We partnered with an EU-based AI start-up to deliver a cloud-native, GDPR-compliant meeting intelligence platform that transforms voice data into structured outputs such as summaries and transcripts. The system was designed from the ground up with strong security and data protection principles, enabling secure and efficient processing of audio data while supporting cost-efficient scalability. To validate our implementation, a leading independent security firm conducted a comprehensive penetration test across application, API, and cloud infrastructure layers.
Note: Some architectural and implementation details have been intentionally generalised or omitted due to security and confidentiality considerations.
Project Goals
- Build secure foundations aligned with GDPR and enterprise security expectations
- Design encrypted boundaries and strong identity controls from day one
- Enable safe handling of sensitive user-generated voice content
- Pass an independent third-party penetration test before enterprise onboarding
- Maintain strong security posture without relying on expensive vendor tooling
From the start, the system followed a "Secure by Design, Efficient by Default" approach:
- Leveraged open-source components and built-in cloud-native controls
- Applied encryption across service boundaries
- Practised least-privilege access and secure defaults
- Included threat modelling during the architecture phase
The infrastructure was built using Azure Virtual Machines, Function Apps, managed Postgres databases, and Azure Storage, integrated via secure cloud-native patterns. Front-ends were implemented using web and mobile clients.
Independent Penetration Testing
A third-party security firm conducted a comprehensive assessment, which included:
- Black Box Testing – external attack simulations without prior code access
- White Box Testing – in-depth code and configuration review
- Azure Configuration Review – validation of infrastructure setup against best practices
Testing Scope
- Web and mobile front-ends
- Azure Blob Storage
- Backend APIs developed using a combination of open technologies, including Node.js and Python, exposed securely via Azure API Gateway
- AI pipeline components
- Azure infrastructure components including VMs, Function Apps, Web Apps, managed databases, Azure Storage, and network resources
Activities Included
- Vulnerability testing based on OWASP Top 10:
- Broken Access Control
- Cryptographic Failures
- Injection, Insecure Design, Security Misconfiguration
- Vulnerable Components, Identification Failures, SSRF, and others
- Attempted escalation to system, database, or OS access
- Misconfiguration checks based on Microsoft Secure Score and CIS Benchmarks
The assessment reported no critical or high-risk vulnerabilities. A few low-risk findings included:
- Lack of HSTS headers, which could increase the chance of insecure connections in specific edge cases
- Presence of plaintext credentials in a development repository, which have since been removed
We remediated the identified low-risk issues based on the recommendations provided. These updates were applied internally.
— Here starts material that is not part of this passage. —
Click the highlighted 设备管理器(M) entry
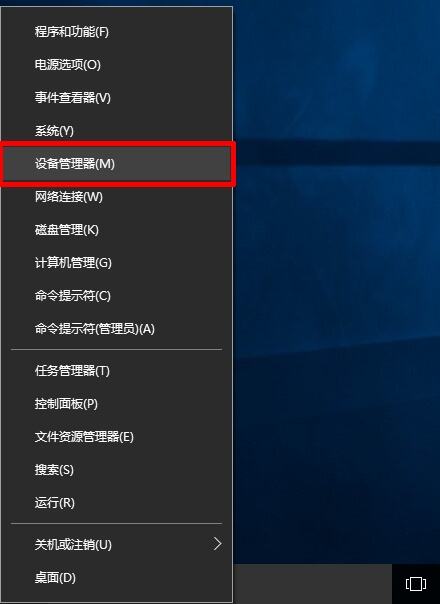The image size is (440, 604). click(116, 164)
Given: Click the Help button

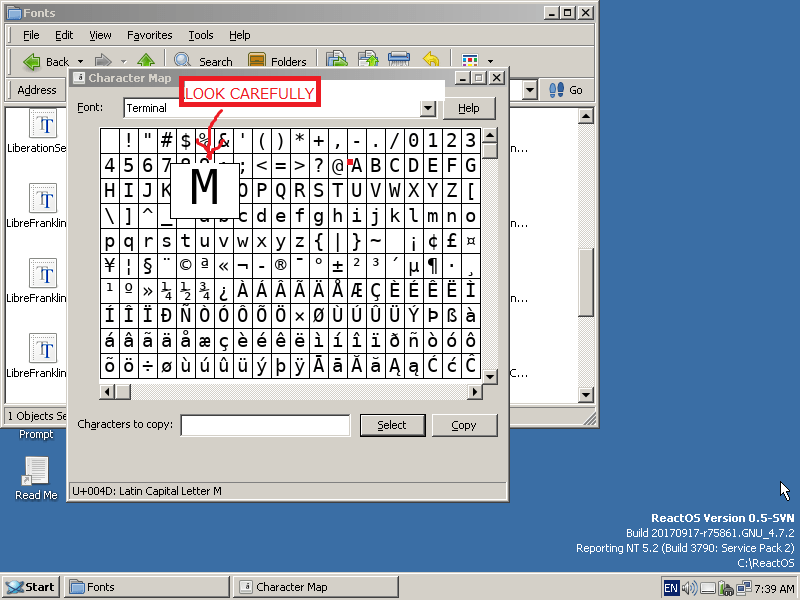Looking at the screenshot, I should [x=470, y=108].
- All critical and high-severity issues were resolved within two weeks
- Platform passed internal security review and GDPR audit
- Enabled rollout to enterprise pilot customers with confidence
- Helped establish a formal vulnerability management processPassed third-party penetration test with no critical or high-severity findings
- Authentication, access control, and encryption validated as robust
- Azure environment aligned with Microsoft and CIS best practices
- Enabled enterprise rollout with security confidence
- Delivered a secure system while avoiding recurring costs of commercial vendor tools
Standards Followed
- OWASP Top 10
- Microsoft Security Best Practices
- CIS Benchmarks
Conclusion
By embedding security from the architecture phase and leveraging open standards and cloud-native controls, we delivered a production-ready, secure platform. Independent validation confirmed its resilience and demonstrated that strong security can coexist with cost efficiency.